If morality is truly objective, how does one measure it? Remember, something objective is something that does not arbitrarily change based upon the perceptions and interpretations of observers; it is something factually true for all of reality. So again,…
1. I’m not sure that poses a major problem to this argument. Lets say that everyone had a desire for ice cream, would the fact that the specific ice creams they wanted were different make the ice cream acquiring strategy significantly different for society? It might change the logistics of the situation, but by and large it would not change what needs to be done.
2. This sort of reasoning is called a hypothetical imperative. I’m not sure how I would respond to someone who didn’t think we should act in a manner that is most likely to achieve a specific goal. Whatever system they adhered to which told them that would not be a rational one, whatever it is.
It’d be like a student responding to a professor’s advice that “if you want to do get a degree l, you should study” with “I deny any rational connection between the acts of studying and getting a degree.” It’s true that the two aren’t necessarily connected, but studying is generally the best strategy of achieving the goal of a degree.

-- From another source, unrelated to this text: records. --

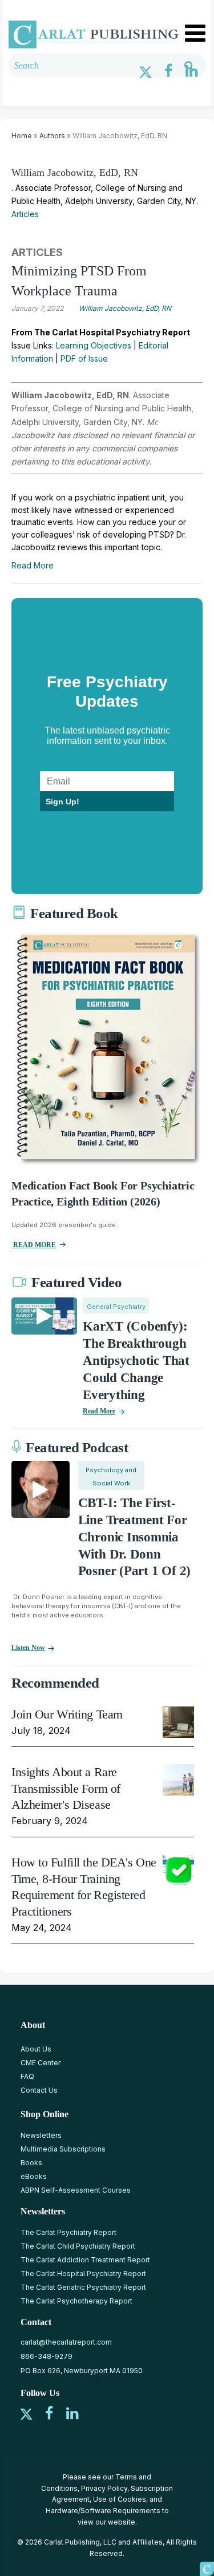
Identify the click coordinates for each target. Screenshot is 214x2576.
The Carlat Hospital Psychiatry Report (83, 2273)
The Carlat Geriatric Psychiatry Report (83, 2287)
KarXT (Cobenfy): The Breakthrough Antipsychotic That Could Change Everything (136, 1360)
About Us (36, 2049)
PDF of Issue (84, 358)
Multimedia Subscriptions (63, 2149)
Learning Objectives (93, 345)
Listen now (28, 1647)
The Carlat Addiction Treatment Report (85, 2259)
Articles (25, 214)
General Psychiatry (116, 1307)
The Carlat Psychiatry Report (68, 2232)
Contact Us (39, 2090)
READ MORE (34, 1244)
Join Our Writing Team (67, 1714)
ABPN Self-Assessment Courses (76, 2190)
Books (31, 2162)
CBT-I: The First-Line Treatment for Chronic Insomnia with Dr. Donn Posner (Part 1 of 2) (134, 1537)
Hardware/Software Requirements (103, 2510)
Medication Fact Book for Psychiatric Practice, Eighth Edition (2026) (103, 1193)
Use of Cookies (119, 2499)
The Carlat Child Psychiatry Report (78, 2246)
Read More (32, 565)
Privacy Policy (104, 2488)
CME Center (40, 2062)
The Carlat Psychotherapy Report (76, 2301)
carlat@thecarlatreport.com (66, 2342)
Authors (52, 135)
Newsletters (41, 2135)
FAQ (27, 2076)
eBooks (34, 2176)
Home (21, 135)
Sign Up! (62, 801)
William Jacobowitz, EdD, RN (74, 172)
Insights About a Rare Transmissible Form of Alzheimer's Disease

3. I think the fact that people want these things only for certain people weakens but does not eliminate this form of morality. No one can achieve happiness and health in a vacuum. If I want persons A, B and C to be happy and health and you want persons D, E and F to be happy and healthy, we both still need a societal network in order to make all that possible. At the very least, society needs to be able to produce doctors, food, drinkable water, entertainment, etc.
If I act in a way that destroys this societal network, I am only indirectly hurting A, B and C’s chances of being happy and health, so it makes sense for me to behave in pro-social (i.e. moral) ways.
4. The objectiveness comes from what morality actually is. On my view, morality is a “science” for discovering those actions most likely to satisfy the desire for happiness and health that humans have. It is objective in the same way that medicine is. Medicine tells you the objectively best ways to achieve health, regardless of whether you personally value health or not. Morality tells you the objectively best ways to achieve happiness and health, regardless of whether you personally value happiness and health or not.